Refuse became all: fishermen's crude jest,
Salt lips after swimming, Kolka's eyes that pressed
Fire into her back—all turned to verse,
Poetry born from blessing and from curse.
Part Four: Contrabass Tremor (Nikolai)
He came in white suit and panama hat,
Like Maupassant's hero where shores are at.
Saw her emerging from the ocean's foam—
Froze still, dropped Verlaine's treasured tome.
"Have you read Baudelaire's 'Sea Night'?" he asked,
Retrieving his book, in cologne basked.
"In the original French." His fingers shook—
Later he'd write in his private book:
"She rose from depths like Venus from the sea,
But instead of shell—wet calico clung free
To her hips, her eyes like Arctic ice.
I knew at once—muse or my sacrifice."
He spoke of Paris, read Verlaine aloud,
While she thought of Kolka, rough and proud.
When Nikolai tried to kiss her dress's hem,
She laughed: "You fear the real sea, don't you then?"
His lips smelled of brandy and of lies—
Truth lived elsewhere, beneath the skies.
Part Five: Percussion (The Storm)
That day began with thunder's mighty roar,
She swam out further than e'er before,
Until the shore became a pale thin line.
Cramp seized her calf—she turned supine.
The gulls sang songs of ancient sea-worn lore,
She remembered father teaching swimming's shore:
"Float like an aristocrat!" he'd say—
Noble bearing even in the spray.
A wave crashed over—salt burned her eyes,
She surfaced gasping beneath gray skies.
From shore came cries: "She'll drown!" they called,
But deeper dove she, pride enthralled.
The rocks near lighthouse caught her weary form,
Dress torn by shells in ocean's storm.
She walked home dripping water, bleeding pride,
While mother mended tears, tears she couldn't hide.
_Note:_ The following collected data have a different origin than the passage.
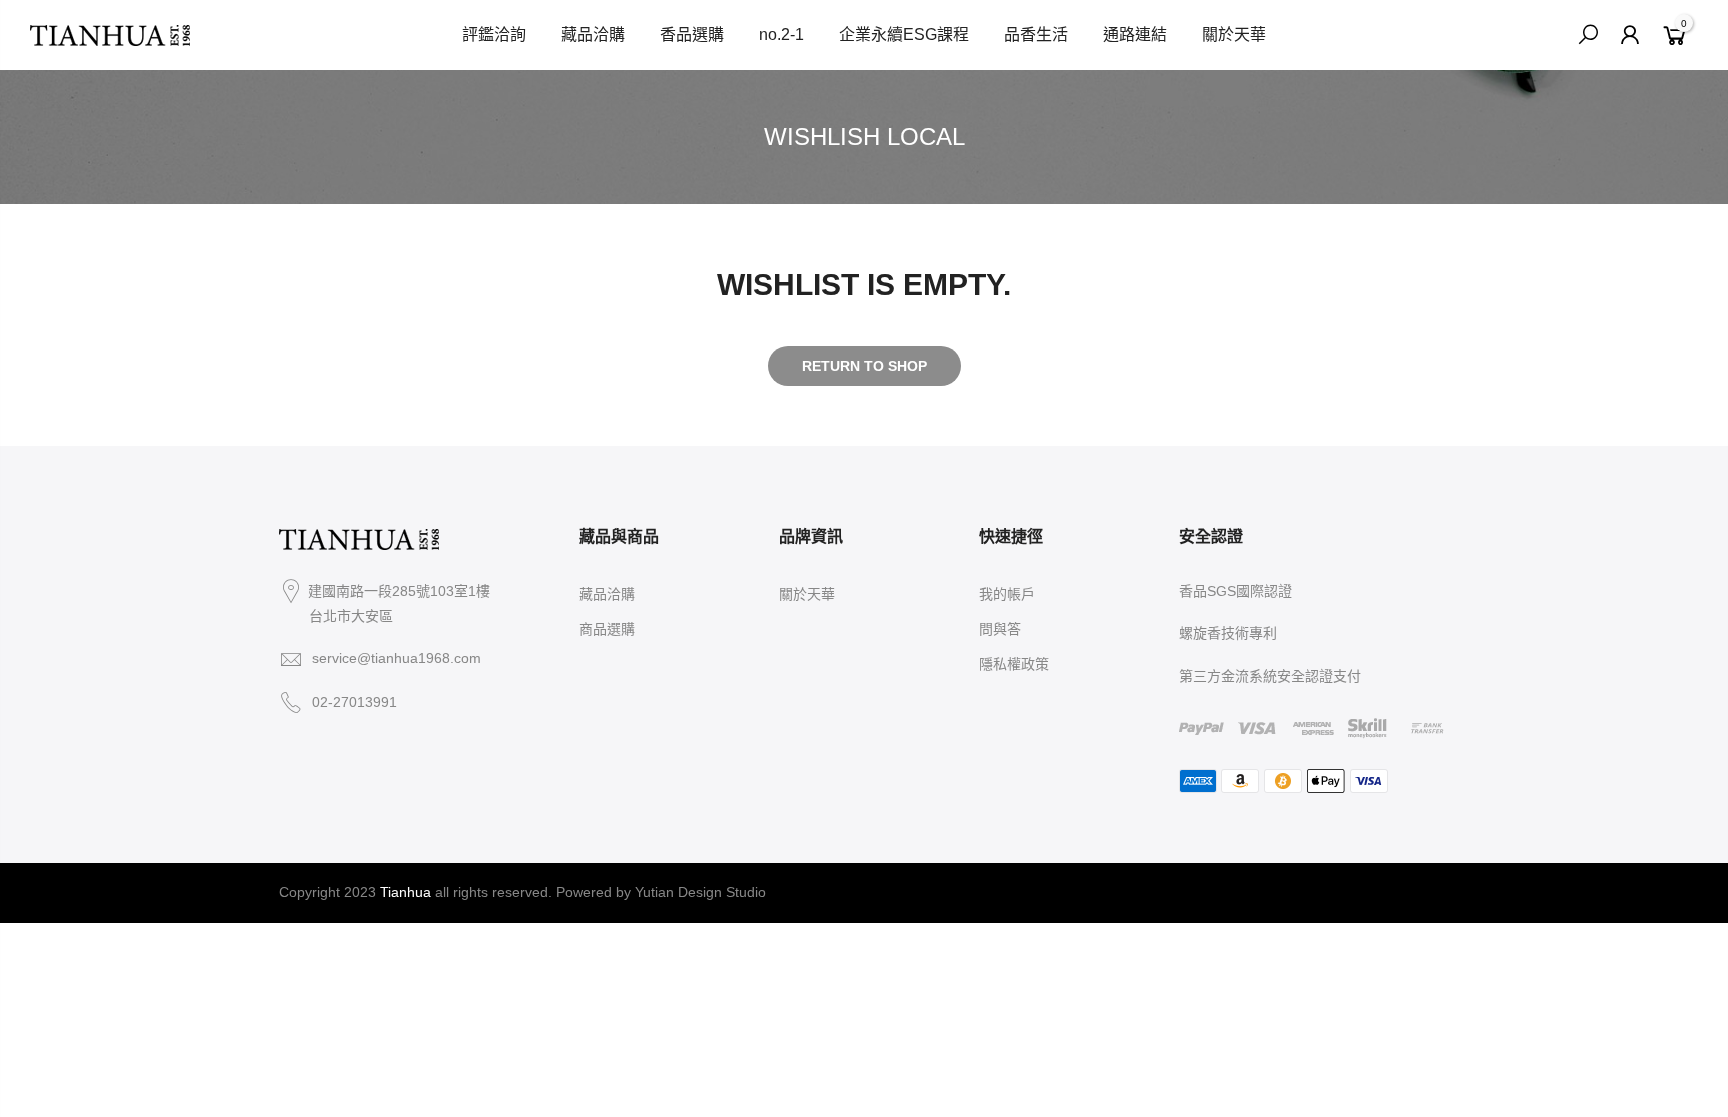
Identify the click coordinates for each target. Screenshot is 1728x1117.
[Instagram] (281, 748)
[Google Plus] (353, 748)
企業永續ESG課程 (904, 34)
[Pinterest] (377, 748)
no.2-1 (781, 34)
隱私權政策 (1014, 664)
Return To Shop (864, 366)
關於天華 (1234, 34)
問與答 (1000, 629)
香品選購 (692, 34)
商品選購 (607, 629)
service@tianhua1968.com (396, 658)
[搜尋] (1588, 35)
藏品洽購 (593, 34)
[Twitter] (329, 748)
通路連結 (1135, 34)
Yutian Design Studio (700, 892)
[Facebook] (305, 748)
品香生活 (1036, 34)
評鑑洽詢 (494, 34)
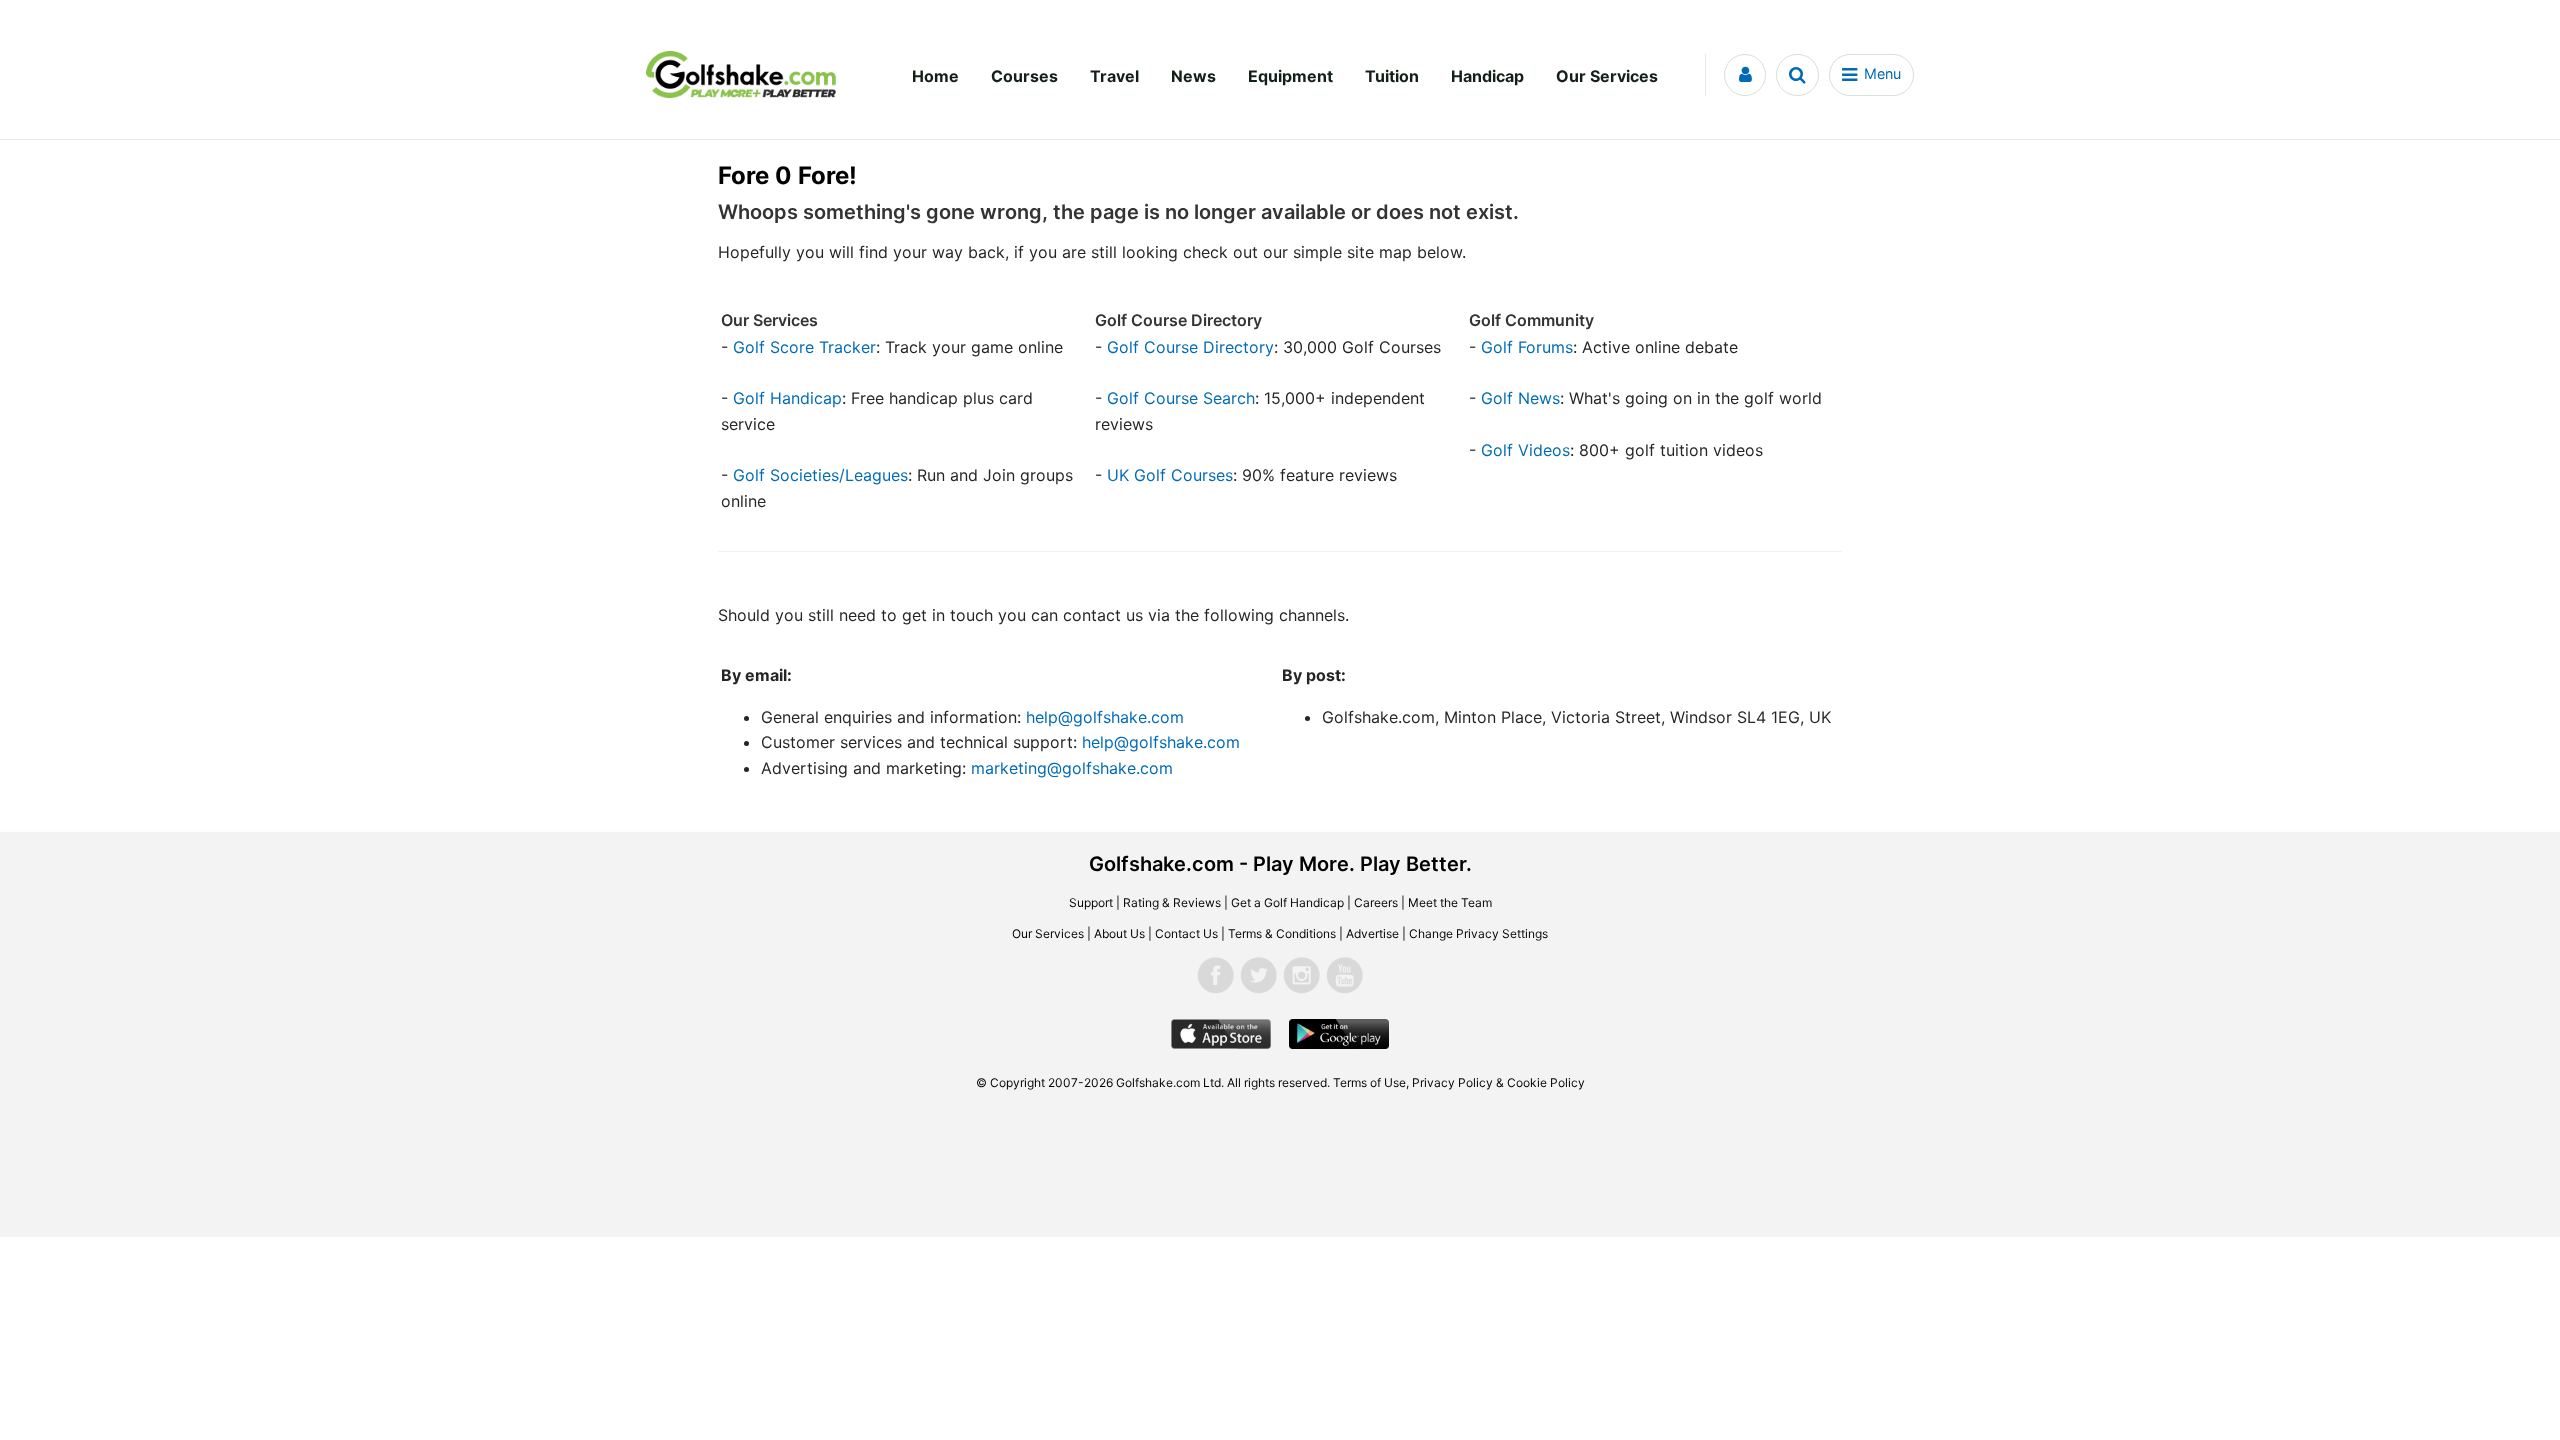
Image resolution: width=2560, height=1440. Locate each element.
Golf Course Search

Part Six: Harp of Memory (Echo of Betrayal)
At midnight crept she to the fishers' place,
Kolka slept in boat, sail hid his face.
Upon his chest she placed a heart-shaped shell—
Payment for silence, secret to keep well.
He hadn't told her mother of her flight
When she prowled beach with strap, face white.
"Why?" he woke, gripped her wrist so tight.
"So you'll remember."
His fingers smelled of mussel, ocean's brine,
She pulled away before his lips met mine.
Next morning Nikolai brought poppies red,
Spoke of marriage, future wed.
She tore the petals, cast them to the sea:
Loves—betrays—flees—dies—destiny.
The ocean sent the flowers floating back,
As if to fill what her heart did lack.
Part Seven: Finale (Birth of the Poet)
Years later, signing "Evening," her first book,
She'd taste Yevpatoria's salt, backward look.
Nikolai, now husband, raged and broke
A vase—while she, inspired, wrote and spoke:
"I need no more these legs of mine,
Let them become a tail divine!
I swim, and joy runs cool and deep,
Far from these heights so hard to keep..."
Kolka would die in Civil War's cruel game,
Mother would pass, unforgiveness her name.
Father would write repentance—she'd burn it whole,
Never reading words that might console.
But that night, sixteen, upon the cliff,
She heard the echo, stern and stiff,
Ocean returning what she'd given free—
And understood: pain makes melody.
The notes were there, the music in her soul,
All that remained—find words to make it whole.